Arrange the data below as a numbered list, running from the line that contains "The image size is (980, 464)." down to the line that contains "tap(339, 42)", both included. Leave out blank lines.

[Records from a data collection]
######

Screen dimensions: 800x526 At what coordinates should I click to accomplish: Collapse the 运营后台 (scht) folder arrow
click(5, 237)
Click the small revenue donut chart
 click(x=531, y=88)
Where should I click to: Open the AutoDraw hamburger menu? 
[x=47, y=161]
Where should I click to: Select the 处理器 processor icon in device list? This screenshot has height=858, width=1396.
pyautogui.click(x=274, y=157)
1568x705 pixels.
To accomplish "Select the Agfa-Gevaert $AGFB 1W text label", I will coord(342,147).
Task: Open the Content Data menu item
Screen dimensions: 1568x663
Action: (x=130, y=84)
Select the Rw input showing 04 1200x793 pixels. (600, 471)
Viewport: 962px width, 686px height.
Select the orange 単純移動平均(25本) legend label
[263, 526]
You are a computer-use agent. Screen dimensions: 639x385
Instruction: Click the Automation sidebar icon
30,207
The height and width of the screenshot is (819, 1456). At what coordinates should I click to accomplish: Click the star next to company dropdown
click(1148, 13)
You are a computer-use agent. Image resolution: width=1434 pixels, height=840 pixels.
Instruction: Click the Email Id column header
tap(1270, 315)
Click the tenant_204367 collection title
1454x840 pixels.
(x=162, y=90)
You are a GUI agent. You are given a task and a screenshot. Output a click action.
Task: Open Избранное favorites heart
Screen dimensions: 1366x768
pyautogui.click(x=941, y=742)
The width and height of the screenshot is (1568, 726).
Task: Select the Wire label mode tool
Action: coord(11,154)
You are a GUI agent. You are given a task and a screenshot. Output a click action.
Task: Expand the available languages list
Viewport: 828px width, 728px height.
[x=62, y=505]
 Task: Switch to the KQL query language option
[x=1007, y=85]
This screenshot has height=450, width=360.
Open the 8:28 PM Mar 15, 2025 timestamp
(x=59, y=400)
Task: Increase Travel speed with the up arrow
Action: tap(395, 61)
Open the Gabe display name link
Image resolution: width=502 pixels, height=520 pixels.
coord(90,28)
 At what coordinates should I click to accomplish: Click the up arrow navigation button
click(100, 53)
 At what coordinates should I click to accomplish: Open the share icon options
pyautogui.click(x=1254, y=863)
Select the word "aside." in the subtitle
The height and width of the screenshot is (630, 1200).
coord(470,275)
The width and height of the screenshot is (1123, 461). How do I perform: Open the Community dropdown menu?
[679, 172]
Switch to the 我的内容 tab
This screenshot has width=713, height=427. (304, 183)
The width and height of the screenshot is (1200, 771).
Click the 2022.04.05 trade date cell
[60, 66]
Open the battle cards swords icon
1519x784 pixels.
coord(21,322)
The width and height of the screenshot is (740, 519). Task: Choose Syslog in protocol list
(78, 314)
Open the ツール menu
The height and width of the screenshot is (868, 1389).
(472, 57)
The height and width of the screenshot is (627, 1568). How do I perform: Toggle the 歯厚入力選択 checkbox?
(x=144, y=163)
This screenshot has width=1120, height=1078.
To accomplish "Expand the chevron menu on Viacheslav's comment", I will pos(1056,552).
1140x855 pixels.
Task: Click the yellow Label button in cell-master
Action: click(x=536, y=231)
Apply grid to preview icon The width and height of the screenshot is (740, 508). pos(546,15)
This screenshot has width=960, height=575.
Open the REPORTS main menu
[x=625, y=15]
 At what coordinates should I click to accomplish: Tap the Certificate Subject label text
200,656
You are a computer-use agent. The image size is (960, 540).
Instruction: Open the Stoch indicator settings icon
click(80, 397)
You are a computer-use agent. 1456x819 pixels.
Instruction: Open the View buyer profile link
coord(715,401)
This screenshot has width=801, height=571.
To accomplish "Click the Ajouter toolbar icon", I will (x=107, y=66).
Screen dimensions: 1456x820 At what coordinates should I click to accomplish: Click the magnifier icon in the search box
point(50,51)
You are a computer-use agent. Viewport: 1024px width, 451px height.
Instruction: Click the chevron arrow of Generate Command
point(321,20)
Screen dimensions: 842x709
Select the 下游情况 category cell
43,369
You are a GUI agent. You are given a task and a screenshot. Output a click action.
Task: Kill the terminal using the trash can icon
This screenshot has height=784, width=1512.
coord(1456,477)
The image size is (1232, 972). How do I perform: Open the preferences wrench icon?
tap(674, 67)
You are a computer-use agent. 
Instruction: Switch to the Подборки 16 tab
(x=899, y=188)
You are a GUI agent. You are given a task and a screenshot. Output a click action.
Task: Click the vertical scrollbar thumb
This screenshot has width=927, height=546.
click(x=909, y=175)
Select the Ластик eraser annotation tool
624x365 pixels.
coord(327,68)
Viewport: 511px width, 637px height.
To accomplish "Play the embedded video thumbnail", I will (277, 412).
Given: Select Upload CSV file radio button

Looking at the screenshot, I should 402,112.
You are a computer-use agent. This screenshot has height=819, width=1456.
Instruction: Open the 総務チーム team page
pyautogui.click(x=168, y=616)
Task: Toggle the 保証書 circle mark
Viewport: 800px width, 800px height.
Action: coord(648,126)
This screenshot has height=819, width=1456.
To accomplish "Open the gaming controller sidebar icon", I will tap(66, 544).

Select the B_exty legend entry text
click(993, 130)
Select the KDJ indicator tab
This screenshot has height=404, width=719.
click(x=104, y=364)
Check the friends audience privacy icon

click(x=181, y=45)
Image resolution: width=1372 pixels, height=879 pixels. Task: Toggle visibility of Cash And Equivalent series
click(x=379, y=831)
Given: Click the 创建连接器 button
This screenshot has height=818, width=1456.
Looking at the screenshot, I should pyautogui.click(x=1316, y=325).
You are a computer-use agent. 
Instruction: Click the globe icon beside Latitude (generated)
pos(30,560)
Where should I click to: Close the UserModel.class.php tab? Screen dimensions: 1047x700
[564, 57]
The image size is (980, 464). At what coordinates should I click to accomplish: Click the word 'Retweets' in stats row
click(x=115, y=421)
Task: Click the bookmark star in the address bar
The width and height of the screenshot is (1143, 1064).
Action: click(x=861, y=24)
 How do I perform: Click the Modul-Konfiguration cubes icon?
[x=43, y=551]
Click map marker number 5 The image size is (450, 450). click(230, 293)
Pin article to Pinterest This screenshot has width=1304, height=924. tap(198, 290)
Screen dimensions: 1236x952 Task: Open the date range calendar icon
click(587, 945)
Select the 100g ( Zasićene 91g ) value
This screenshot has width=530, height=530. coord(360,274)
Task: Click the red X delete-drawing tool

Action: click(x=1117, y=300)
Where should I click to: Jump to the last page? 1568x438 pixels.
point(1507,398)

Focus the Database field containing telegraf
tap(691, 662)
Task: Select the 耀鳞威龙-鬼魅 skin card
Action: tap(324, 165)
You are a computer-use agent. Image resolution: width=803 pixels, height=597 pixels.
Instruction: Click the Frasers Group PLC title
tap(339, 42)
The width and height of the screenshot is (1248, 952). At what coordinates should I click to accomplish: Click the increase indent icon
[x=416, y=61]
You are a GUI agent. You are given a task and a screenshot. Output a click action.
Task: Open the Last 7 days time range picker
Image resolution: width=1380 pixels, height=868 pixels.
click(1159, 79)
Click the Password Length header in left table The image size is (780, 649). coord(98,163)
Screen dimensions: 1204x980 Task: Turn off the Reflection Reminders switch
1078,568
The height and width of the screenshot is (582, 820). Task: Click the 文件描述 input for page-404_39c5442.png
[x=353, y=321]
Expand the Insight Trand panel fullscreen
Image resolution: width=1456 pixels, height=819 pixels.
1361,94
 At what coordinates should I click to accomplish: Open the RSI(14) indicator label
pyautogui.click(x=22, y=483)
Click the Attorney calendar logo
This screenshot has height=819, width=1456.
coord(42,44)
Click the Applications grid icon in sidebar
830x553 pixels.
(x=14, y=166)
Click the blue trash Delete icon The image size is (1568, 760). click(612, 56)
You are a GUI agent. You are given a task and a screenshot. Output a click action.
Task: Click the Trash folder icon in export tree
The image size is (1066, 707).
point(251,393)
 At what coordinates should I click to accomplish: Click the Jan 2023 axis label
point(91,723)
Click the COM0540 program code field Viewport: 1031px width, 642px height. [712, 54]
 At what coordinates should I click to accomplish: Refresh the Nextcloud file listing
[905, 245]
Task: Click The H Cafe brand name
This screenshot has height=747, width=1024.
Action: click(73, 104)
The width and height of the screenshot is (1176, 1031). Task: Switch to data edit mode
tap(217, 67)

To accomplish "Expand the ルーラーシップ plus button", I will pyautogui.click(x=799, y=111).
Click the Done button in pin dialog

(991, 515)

######

* _THE COMPLETED TASK_:
1. The image size is (980, 464). At what coordinates should I click to accomplish: Click the word 'Retweets' in stats row
2. click(x=115, y=421)
3. Task: Click the bookmark star in the address bar
4. The width and height of the screenshot is (1143, 1064).
5. Action: click(x=861, y=24)
6.  How do I perform: Click the Modul-Konfiguration cubes icon?
7. [x=43, y=551]
8. Click map marker number 5 The image size is (450, 450). click(230, 293)
9. Pin article to Pinterest This screenshot has width=1304, height=924. tap(198, 290)
10. Screen dimensions: 1236x952 Task: Open the date range calendar icon
11. click(587, 945)
12. Select the 100g ( Zasićene 91g ) value
13. This screenshot has width=530, height=530. coord(360,274)
14. Task: Click the red X delete-drawing tool
15. Action: click(x=1117, y=300)
16. Where should I click to: Jump to the last page? 1568x438 pixels.
17. point(1507,398)
18. Focus the Database field containing telegraf
19. tap(691, 662)
20. Task: Select the 耀鳞威龙-鬼魅 skin card
21. Action: tap(324, 165)
22. You are a computer-use agent. Image resolution: width=803 pixels, height=597 pixels.
23. Instruction: Click the Frasers Group PLC title
24. tap(339, 42)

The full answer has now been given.